# Deep Neural Network for MNIST Classification

We'll apply all the knowledge from the lectures in this section to write a deep neural network. The problem we've chosen is referred to as the "Hello World" of deep learning because for most students it is the first deep learning algorithm they see.

The dataset is called MNIST and refers to handwritten digit recognition. You can find more about it on Yann LeCun's website (Director of AI Research, Facebook). He is one of the pioneers of what we've been talking about and of more complex approaches that are widely used today, such as covolutional neural networks (CNNs).

The dataset provides 70,000 images (28x28 pixels) of handwritten digits (1 digit per image).

The goal is to write an algorithm that detects which digit is written. Since there are only 10 digits (0, 1, 2, 3, 4, 5, 6, 7, 8, 9), this is a classification problem with 10 classes.

Our goal would be to build a neural network with 2 hidden layers.

## Import the relevant packages

In [1]:
import numpy as np
import tensorflow as tf

import tensorflow_datasets as tfds







## Data

In [2]:
# tfds.load(name) loads a dataset from TensorFlow datasets
# tfds.load(name, with_info) loads a dataset from TensorFlow datasets -> with_info = True, provide a tuple containing info about version, features, # samples of the data
# tfds.load(name,with_info,as_supervised) loads a datasets from TensorFlow datasets -> as_supervised = True, loads the data in 2-tuple structure [input,output]
mnist_dataset, mnist_info = tfds.load(name='mnist', with_info=True, as_supervised=True)
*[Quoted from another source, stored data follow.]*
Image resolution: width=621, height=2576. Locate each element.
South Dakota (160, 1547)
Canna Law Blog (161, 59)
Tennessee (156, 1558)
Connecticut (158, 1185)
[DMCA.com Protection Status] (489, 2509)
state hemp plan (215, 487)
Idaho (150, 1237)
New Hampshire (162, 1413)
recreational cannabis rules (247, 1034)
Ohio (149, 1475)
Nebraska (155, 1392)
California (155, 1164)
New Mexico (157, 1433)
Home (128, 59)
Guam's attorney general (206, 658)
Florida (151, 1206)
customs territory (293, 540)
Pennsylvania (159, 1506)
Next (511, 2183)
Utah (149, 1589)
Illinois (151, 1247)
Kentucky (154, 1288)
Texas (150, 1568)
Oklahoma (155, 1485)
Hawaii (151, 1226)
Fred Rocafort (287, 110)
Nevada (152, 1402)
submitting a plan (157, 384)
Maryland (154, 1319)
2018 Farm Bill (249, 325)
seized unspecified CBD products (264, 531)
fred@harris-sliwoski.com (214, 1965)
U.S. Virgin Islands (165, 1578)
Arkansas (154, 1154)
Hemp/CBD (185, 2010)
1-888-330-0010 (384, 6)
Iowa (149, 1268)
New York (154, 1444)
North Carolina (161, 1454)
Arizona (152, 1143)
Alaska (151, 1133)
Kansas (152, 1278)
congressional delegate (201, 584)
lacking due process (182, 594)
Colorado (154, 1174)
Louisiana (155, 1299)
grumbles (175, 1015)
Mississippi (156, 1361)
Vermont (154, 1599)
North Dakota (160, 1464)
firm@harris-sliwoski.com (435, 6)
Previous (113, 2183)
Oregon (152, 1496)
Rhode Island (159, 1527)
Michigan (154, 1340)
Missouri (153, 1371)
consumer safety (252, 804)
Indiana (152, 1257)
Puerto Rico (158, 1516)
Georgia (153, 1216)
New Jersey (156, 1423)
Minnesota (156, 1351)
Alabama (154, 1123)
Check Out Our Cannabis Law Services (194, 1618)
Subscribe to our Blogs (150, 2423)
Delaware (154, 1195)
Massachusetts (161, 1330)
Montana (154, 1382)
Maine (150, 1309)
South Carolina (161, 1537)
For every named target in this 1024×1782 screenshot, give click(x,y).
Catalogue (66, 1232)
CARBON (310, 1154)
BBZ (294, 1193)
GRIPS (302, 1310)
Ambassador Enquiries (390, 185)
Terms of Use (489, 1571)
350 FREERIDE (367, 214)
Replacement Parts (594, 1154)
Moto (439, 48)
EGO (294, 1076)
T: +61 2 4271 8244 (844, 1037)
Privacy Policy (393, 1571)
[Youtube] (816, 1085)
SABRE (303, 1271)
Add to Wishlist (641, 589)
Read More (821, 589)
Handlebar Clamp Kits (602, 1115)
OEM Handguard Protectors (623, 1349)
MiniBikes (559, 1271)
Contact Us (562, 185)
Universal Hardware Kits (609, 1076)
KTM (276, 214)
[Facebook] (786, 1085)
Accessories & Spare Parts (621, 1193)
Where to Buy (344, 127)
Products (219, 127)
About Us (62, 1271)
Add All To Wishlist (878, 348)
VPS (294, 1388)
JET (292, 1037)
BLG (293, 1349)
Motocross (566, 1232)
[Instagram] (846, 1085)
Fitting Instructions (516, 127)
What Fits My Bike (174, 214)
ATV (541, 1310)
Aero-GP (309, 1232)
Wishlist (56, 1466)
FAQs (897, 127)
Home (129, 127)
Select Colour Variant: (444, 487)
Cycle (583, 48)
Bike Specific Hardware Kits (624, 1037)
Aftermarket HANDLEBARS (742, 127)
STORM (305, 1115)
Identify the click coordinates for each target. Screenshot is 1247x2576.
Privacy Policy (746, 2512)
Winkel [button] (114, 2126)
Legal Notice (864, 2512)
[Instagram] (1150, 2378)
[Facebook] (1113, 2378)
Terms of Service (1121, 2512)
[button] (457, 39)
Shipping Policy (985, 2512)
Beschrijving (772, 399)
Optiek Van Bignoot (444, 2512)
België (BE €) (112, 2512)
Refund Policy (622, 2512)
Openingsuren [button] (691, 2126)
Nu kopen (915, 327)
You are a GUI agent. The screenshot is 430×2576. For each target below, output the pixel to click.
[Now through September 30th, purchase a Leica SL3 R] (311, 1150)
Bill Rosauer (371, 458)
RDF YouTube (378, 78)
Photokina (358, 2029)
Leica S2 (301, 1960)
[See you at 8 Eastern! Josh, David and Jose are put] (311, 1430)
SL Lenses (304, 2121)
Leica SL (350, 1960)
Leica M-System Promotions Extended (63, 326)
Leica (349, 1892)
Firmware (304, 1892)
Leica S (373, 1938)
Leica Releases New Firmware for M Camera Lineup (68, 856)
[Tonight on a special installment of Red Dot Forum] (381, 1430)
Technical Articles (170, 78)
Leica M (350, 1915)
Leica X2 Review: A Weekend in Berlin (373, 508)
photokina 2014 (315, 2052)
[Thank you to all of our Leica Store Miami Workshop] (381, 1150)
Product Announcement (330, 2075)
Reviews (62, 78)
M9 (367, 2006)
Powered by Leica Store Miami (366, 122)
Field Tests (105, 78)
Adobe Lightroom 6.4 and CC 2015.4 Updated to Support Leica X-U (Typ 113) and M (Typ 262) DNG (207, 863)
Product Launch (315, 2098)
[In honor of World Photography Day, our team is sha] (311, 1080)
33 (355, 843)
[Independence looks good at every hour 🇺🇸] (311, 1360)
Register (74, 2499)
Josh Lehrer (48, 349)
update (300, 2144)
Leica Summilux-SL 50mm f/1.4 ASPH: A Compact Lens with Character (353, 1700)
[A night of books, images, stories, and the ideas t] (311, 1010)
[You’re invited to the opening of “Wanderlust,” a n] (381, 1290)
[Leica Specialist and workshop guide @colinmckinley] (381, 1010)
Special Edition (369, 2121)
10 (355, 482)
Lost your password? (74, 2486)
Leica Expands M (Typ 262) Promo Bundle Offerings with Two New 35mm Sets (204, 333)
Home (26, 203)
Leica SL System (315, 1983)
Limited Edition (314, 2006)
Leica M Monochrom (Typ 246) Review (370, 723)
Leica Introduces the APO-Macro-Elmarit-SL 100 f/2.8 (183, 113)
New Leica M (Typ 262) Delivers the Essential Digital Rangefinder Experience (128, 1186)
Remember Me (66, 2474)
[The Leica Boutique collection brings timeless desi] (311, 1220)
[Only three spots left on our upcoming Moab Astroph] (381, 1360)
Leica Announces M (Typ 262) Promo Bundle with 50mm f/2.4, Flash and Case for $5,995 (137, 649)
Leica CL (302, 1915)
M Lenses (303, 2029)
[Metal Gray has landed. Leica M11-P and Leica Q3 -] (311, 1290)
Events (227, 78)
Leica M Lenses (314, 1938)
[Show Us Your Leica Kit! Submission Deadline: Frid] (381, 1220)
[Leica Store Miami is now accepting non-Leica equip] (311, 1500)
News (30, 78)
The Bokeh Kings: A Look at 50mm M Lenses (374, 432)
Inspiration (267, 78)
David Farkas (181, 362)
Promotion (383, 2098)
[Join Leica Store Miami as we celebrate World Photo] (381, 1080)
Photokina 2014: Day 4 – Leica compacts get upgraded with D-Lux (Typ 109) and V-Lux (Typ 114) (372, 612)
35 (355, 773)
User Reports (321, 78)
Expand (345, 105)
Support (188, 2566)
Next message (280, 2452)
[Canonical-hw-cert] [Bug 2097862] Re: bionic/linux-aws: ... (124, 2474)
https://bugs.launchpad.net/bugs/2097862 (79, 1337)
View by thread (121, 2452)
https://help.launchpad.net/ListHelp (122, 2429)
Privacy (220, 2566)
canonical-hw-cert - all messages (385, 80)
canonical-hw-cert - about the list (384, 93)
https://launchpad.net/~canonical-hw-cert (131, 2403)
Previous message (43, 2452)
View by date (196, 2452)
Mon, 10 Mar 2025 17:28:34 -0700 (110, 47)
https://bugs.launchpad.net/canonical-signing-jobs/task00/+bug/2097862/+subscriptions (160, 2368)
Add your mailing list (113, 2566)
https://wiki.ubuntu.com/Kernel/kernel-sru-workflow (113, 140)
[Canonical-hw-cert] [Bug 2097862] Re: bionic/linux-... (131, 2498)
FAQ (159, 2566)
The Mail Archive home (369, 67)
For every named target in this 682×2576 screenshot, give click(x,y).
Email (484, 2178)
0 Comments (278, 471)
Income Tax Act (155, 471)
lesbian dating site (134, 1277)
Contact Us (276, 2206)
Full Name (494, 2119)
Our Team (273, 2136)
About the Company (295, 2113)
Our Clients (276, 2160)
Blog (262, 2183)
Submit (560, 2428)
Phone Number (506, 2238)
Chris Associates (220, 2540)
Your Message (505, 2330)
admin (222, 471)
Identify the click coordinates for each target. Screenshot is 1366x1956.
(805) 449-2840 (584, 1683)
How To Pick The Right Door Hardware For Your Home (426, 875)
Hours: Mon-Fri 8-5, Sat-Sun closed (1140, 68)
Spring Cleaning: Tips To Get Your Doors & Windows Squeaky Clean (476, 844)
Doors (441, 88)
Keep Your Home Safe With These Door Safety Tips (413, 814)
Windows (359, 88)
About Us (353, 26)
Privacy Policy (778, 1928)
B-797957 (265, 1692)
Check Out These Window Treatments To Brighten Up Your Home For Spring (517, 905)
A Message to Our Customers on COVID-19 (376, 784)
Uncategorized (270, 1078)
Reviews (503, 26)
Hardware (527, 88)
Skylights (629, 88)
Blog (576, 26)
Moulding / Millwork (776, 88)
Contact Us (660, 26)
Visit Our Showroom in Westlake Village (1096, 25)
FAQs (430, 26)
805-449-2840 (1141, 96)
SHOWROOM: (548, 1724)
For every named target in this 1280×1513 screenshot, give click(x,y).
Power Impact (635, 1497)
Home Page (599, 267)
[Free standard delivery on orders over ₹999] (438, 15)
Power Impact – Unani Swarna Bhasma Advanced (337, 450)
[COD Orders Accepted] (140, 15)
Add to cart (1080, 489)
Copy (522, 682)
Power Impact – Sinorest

mnist_train, mnist_test = mnist_dataset['train'], mnist_dataset['test']

# Set number of validation samples
num_validation_samples = 0.1 * mnist_info.splits['train'].num_examples

# Override number of validation samples
num_validation_samples = tf.cast(num_validation_samples, tf.int64)

# Set the test_sample in the dedicated variable
num_test_samples = mnist_info.splits['test'].num_examples
num_test_samples = tf.cast(tf.cast(num_validation_samples, tf.int64), tf.int64)

# Scale data
def scale(image, label):
    
    # Make sure values are floats
    image = tf.cast(image, tf.float32)
    
    # Scaling
    image /= 255.
    return image, label


scaled_train_and_validation_data = mnist_train.map(scale)

test_data = mnist_test.map(scale)

# Shuffling Data

# Define buffer size
BUFFER_SIZE = 10000

# NOTE
# buffer_size = 1 --> Not suffling will happen
# bubber_size >= num_samples --> shuffling will happen at once
# 1 < buffer_size < num_samples --> it will optimize the computational power

shuffled_train_and_validation_data = scaled_train_and_validation_data.shuffle(BUFFER_SIZE)

validation_data = shuffled_train_and_validation_data.take(num_validation_samples)

# Train data
train_data = shuffled_train_and_validation_data.skip(num_validation_samples)

BATCH_SIZE = 1000

# dataset.batch(batch_size) a method that combines the consecutive elemets of a dataset into batches
train_data = train_data.batch(BATCH_SIZE)

# Validation data
validation_data = validation_data.batch(num_validation_samples)

test_data = test_data.batch(num_test_samples)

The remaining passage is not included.